Compulsive Throwing Away Things.
My son wants to throw things away. I have no idea why he wants to do this. But he wants to throw things away so badly that he actually will rip up items so he "justify" throwing them away. He throws away books, clothes, food, etc. It happens every day, throughout the day, and multiple times per day.
He's 18 so I can't physically stop him. I am able to delay him. He also gets sneaky about it to the extent of getting up during the night to throw things away.
Ideas anyone?
you have tried lithium ? or volume?
another idea to help with the Go TO room will have to be placing all other garbage bins in a Locked closet it will be a inconvienience for you but when he only has one garbage.. also in that room perhaps make him a bean sifting bowl , you can buy dried beans or noodles and put a good amount of them in a large tupper ware bowl, have him sit and sift the beans from one bowl to the next use cups and spoons to fill the bowl or jars this may occupy and satisfy his need to place things from here to there.. put items of intrest in the bowls and that have covers or large storage containers , he may be sensory seeking too. or this is how he controls his anxiety.. you can use the bean bowls as a re-direction and put sight words in there too nice way to learn and a diversion..
My son did this but we put locks on everything
Just couldn't stop him
Care Home found this too and also put locks on things
We too are dealing with this with our 20 year old daughter. To say it's "challenging" is an understatement as our cats have gone without food due to random trashing, haircare products evaporate, and a plethora of clothing have all met our heavy-handed, mystery, trash fairy.... And that's just to name a few. After a multitude of inquiries as to why she does this and the few consequences we can apply have all failed miserably, I am more sure than ever that this is pure compulsion that is hitting her brain's reward system.
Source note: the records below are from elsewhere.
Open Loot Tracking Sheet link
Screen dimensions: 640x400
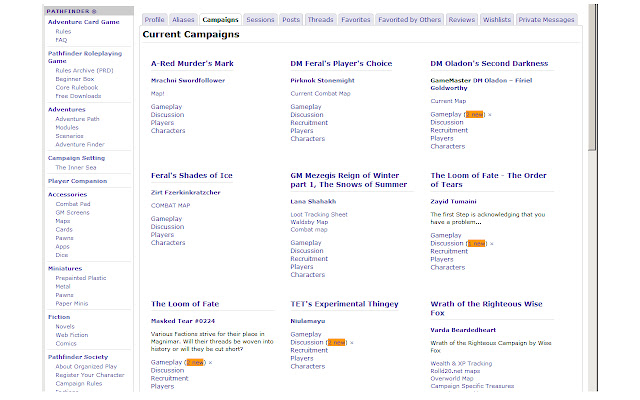[319, 214]
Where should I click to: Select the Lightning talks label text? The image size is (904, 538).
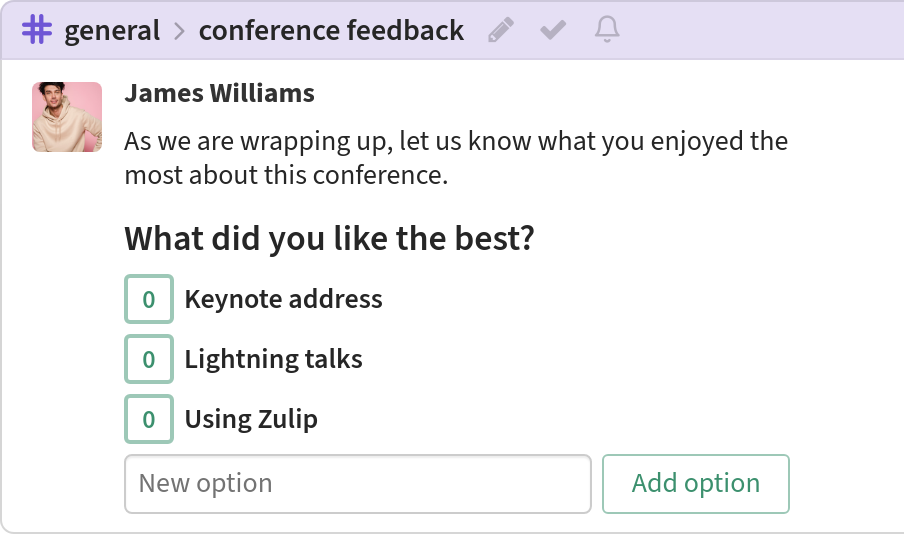pyautogui.click(x=273, y=359)
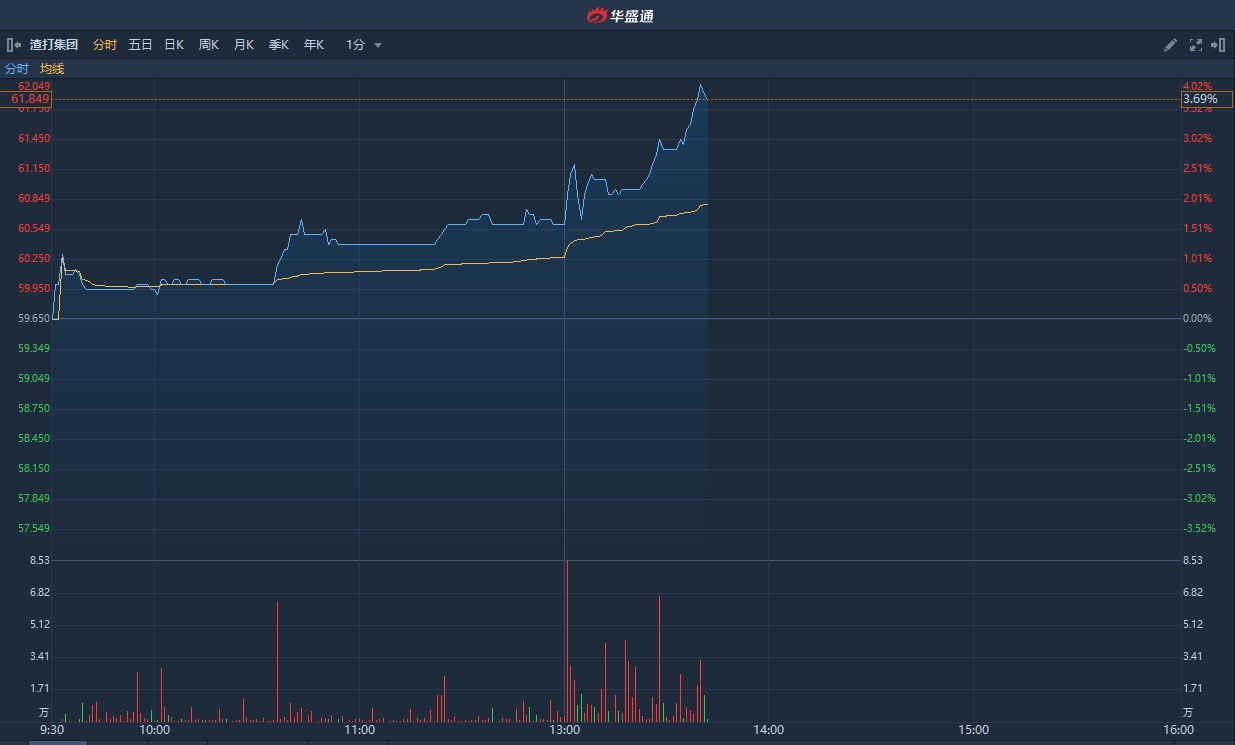Expand the 1分 interval dropdown arrow
Viewport: 1235px width, 745px height.
pyautogui.click(x=378, y=45)
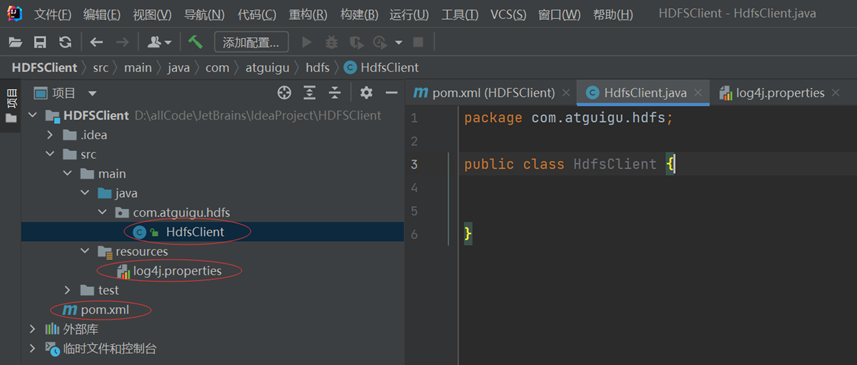Click the Save All disk icon
Image resolution: width=857 pixels, height=365 pixels.
point(40,42)
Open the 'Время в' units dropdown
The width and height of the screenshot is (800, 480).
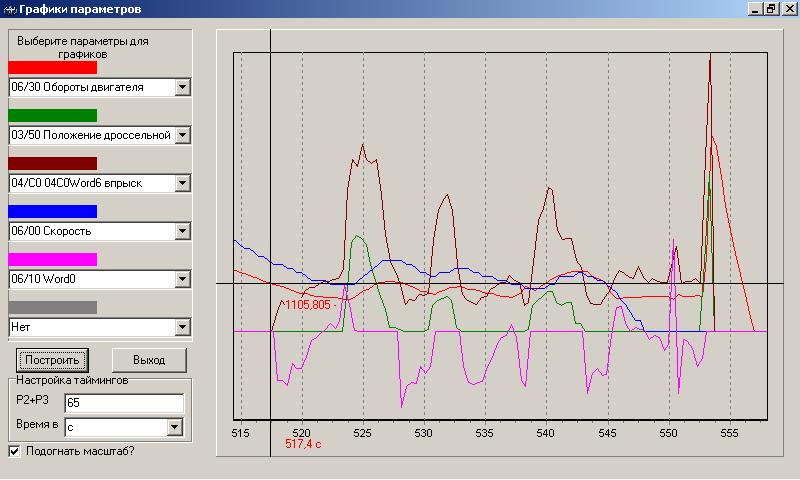(x=175, y=427)
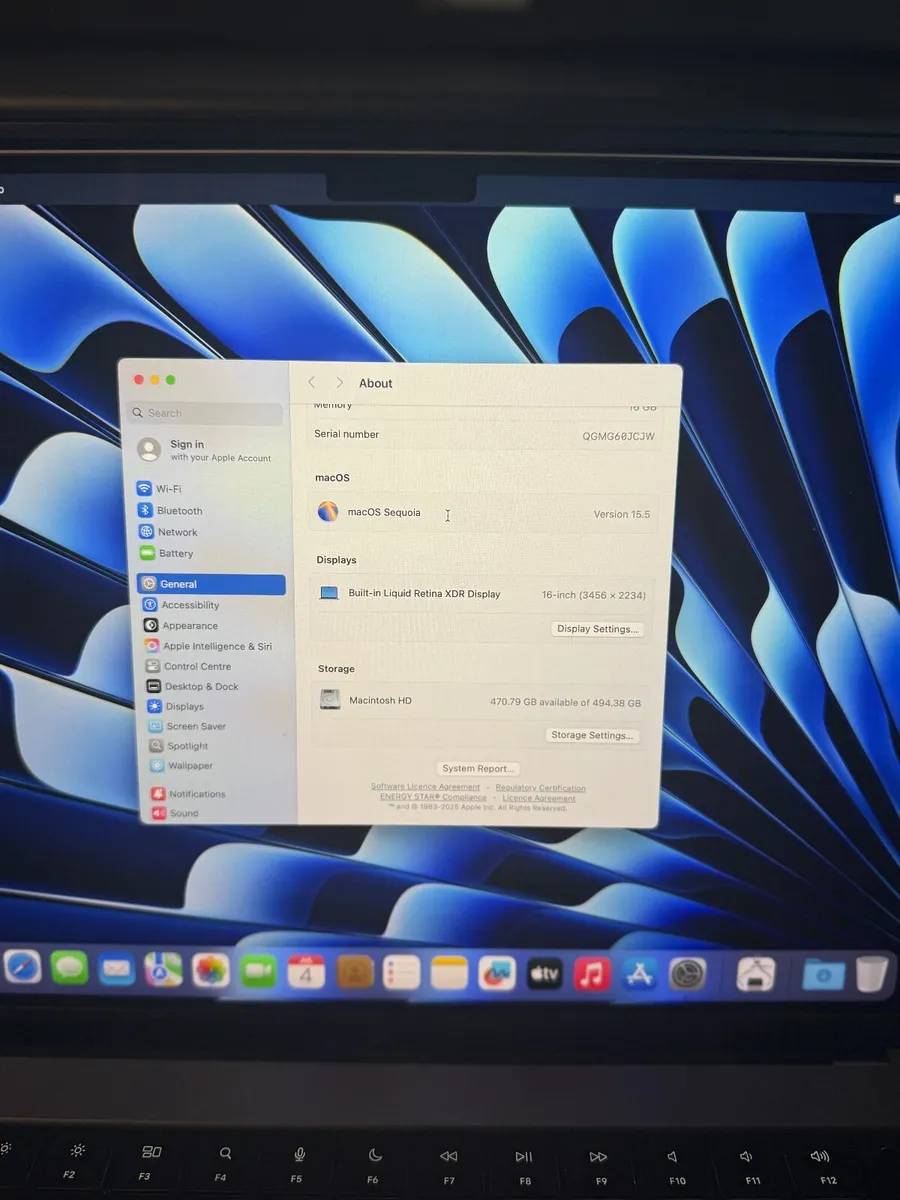
Task: Launch Safari from the Dock
Action: (x=22, y=970)
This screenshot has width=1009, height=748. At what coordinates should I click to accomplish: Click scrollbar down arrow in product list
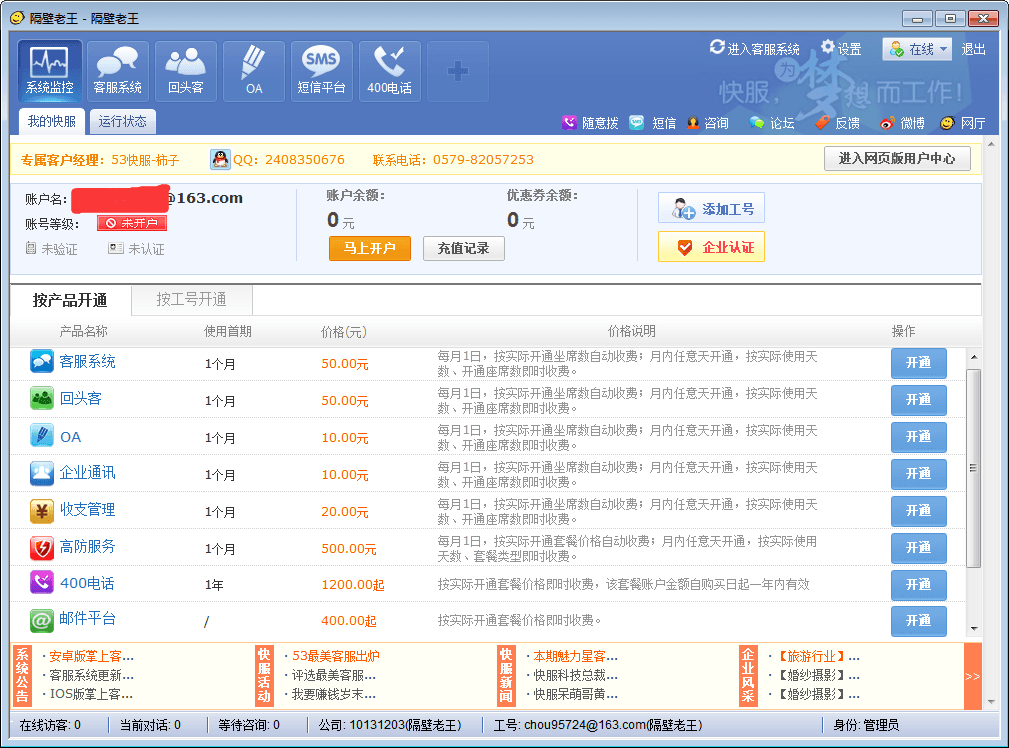tap(973, 629)
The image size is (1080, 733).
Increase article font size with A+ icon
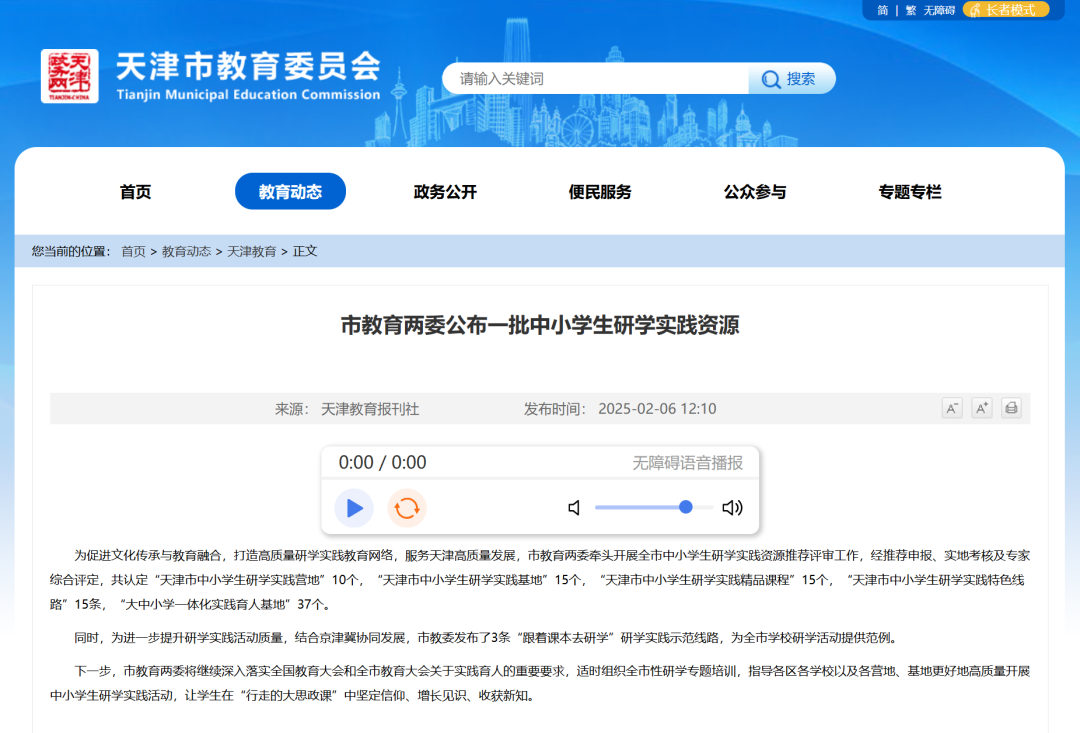(x=981, y=408)
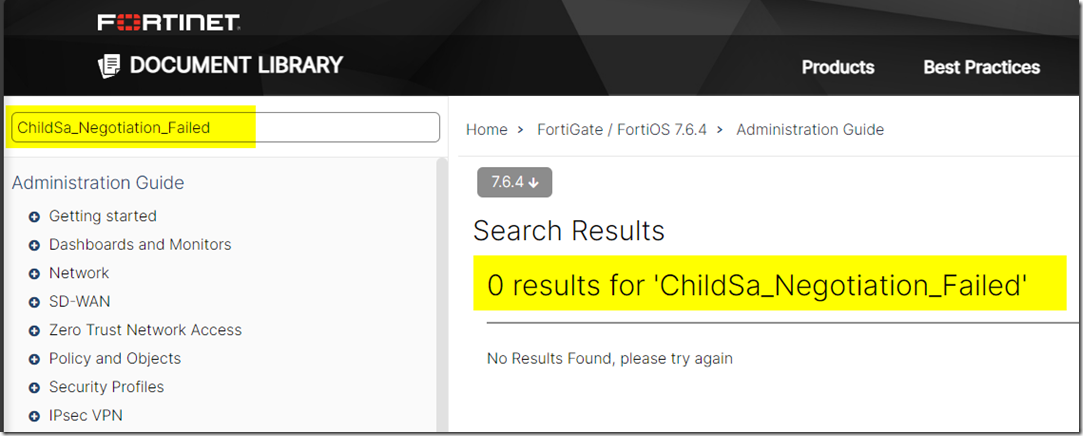Viewport: 1083px width, 436px height.
Task: Click the plus icon beside IPsec VPN
Action: coord(34,416)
My only advice is what we've had vague success with: having various shipping boxes or boxes that contained food in a known 'please rip, breakdown, & throw me away' pile. At the very least you're getting constructive help with a chore and can applaud your child for their help.
Helper: the only meds that would control my son from aggression once he's ramped up are KNOCK-OUT drugs. Those come in shot form (not bills). I can not get those drugs because I'm not a RN. And I don't want to knock him out. The better solution is to continue our behavior plan which is to provide soothing activities when he's slightly upset before he ramps up too much. We're already doing that. But locking up the trash would ramp him up really fast. So I can't do it right now. Not if I want him to stay safe and for me to stay safe.